O homem começou a sentir que seu coração se abria e percebeu que podia dizer e sentir o que quisesse que aquela voz o ajudaria.  Então contou toda a sua triste vida, com todos os detalhes, falou das sementes, dos pais, dos irmãos, dos vizinhos… e de sua falta de sorte.  Ficou por muito tempo falando, ouviu tudo que a voz tinha a lhe dizer, até que percebeu que a nuvem estava indo embora e as cores começavam a voltar à paisagem.

Então se levantou e virando as costas foi saindo, quando a voz lhe perguntou:

– Você não está se esquecendo de nada? Não ficou de saber respostas para uma árvore,  para um lobo e para uma jovem?

– Ah, é. Tem razão…

E voltou-se para ouvir o que faltava.  Depois de um tempinho virou-se e correu… mais rápido que o vento até que chegou na casa da jovem.

Ela estava na varanda e, ao ver o homem passar, chamou:

– Ei!!! Você que vai aí correndo, deve estar com fome.  Acabei de preparar o almoço.

O homem sentiu um cheiro de comida muito gostosa, bem fresquinha, e acabou entrando.  Viu a mesa posta com tantas comidas deliciosas… Tinha tudo quanto era comida gostosa que você possa pensar.  O homem comeu bastante.

E a moça perguntou:

– Você conseguiu encontrar o Criador?
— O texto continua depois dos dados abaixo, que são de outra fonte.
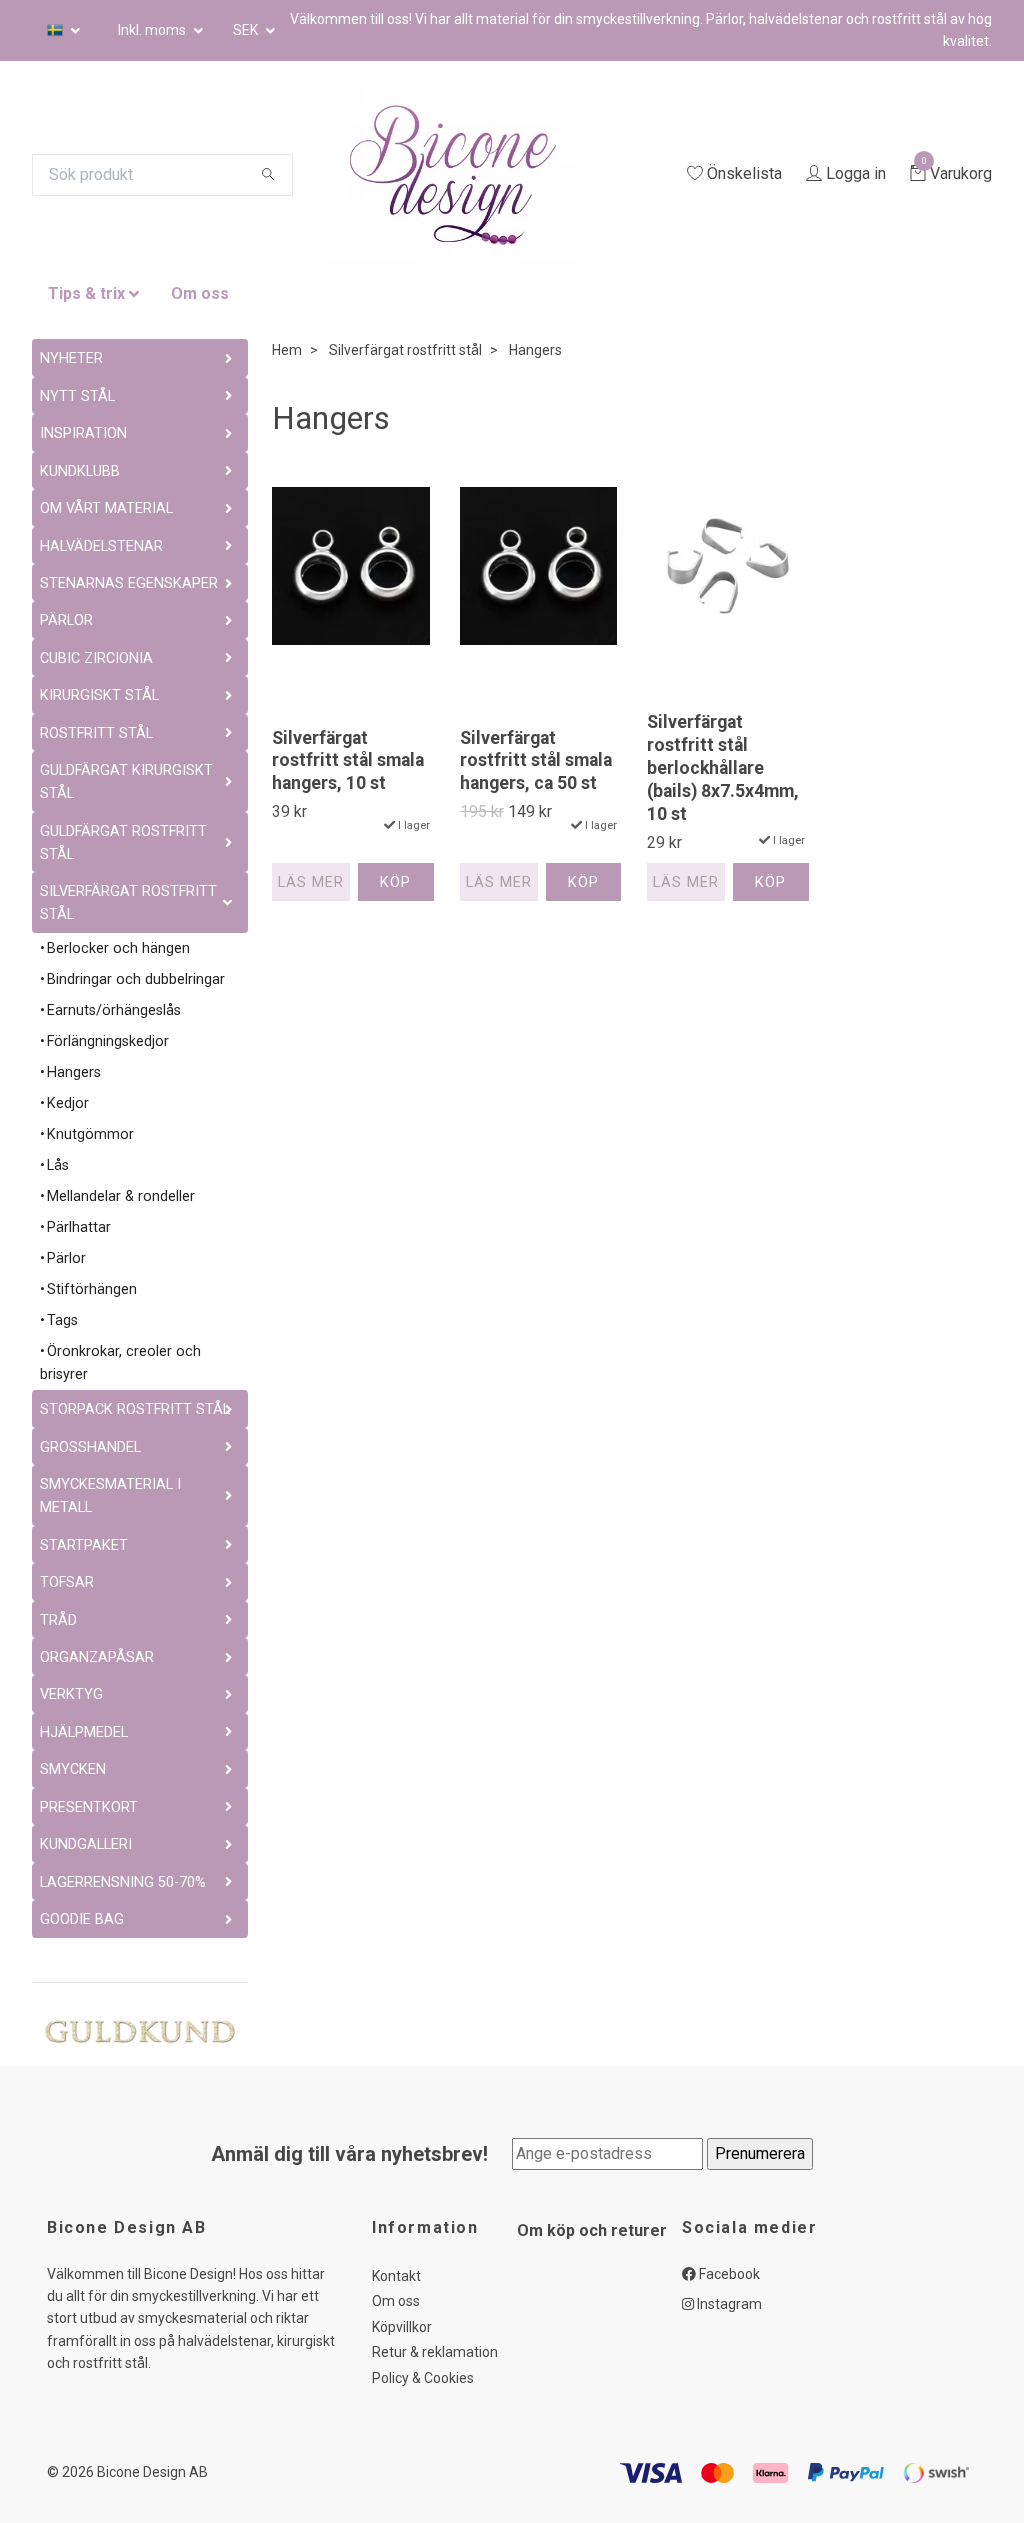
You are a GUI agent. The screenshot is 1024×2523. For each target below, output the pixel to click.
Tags (62, 1320)
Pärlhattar (79, 1227)
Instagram (728, 2304)
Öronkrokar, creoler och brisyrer (120, 1363)
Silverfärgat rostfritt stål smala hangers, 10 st (348, 761)
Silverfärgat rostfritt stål (405, 350)
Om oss (200, 293)
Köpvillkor (402, 2327)
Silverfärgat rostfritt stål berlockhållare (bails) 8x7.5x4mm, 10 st (723, 767)
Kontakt (396, 2276)
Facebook (728, 2274)
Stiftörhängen (92, 1289)
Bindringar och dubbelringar (136, 979)
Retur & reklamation (435, 2352)
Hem (287, 350)
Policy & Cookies (423, 2378)
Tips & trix (86, 293)
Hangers (74, 1072)
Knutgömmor (90, 1134)
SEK (247, 30)
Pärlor (66, 1258)
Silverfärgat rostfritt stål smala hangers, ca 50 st (536, 761)
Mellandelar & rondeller (121, 1196)
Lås (58, 1165)
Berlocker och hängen (118, 948)
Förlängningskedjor (108, 1041)
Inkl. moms (153, 30)
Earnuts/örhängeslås (114, 1010)
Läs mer (311, 882)
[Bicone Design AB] (500, 175)
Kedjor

Teve as respostas que queria?

– Sim!!! Claro! O Criador disse que minha sorte está no mundo, que está bem à minha frente e que eu deveria ir ao seu encontro.  Disse que o mundo me oferece infinitas possibilidades, basta eu prestar atenção… e ficar atento para perceber a hora de apanhá-la! É isso que vou fazer: encontrar a minha sorte.

– E quanto a mim, você teve a chance de fazer a minha pergunta? – a moça perguntou.

– Ah! O Criador disse que o que você sente é solidão. Assim que encontrar uma companhia, vai ser completamente feliz, e mais feliz ainda vai ser o seu companheiro.

A jovem então abriu um sorriso.  Estava um pouco envergonhada, mas tomou coragem e perguntou:

– Você não gostaria de ficar aqui comigo?

– Claro que não… Já trouxe a sua resposta. Eu estou procurando minha sorte. Não posso perder tempo, não posso ficar aqui comendo e bebendo e conversando com você.  Não foi para isso que fiz toda esta jornada. Você deve procurar outra pessoa.  Tchaaaau!!!

E virando as costas correu, mais rápido do que a água, olhando para a direita e para a esquerda, para cima e para baixo, a procurar sua sorte, até chegar à floresta onde estava a árvore. Ele nem se lembrava dela, tropeçou de novo em sua raiz e viu cair uma última folhinha.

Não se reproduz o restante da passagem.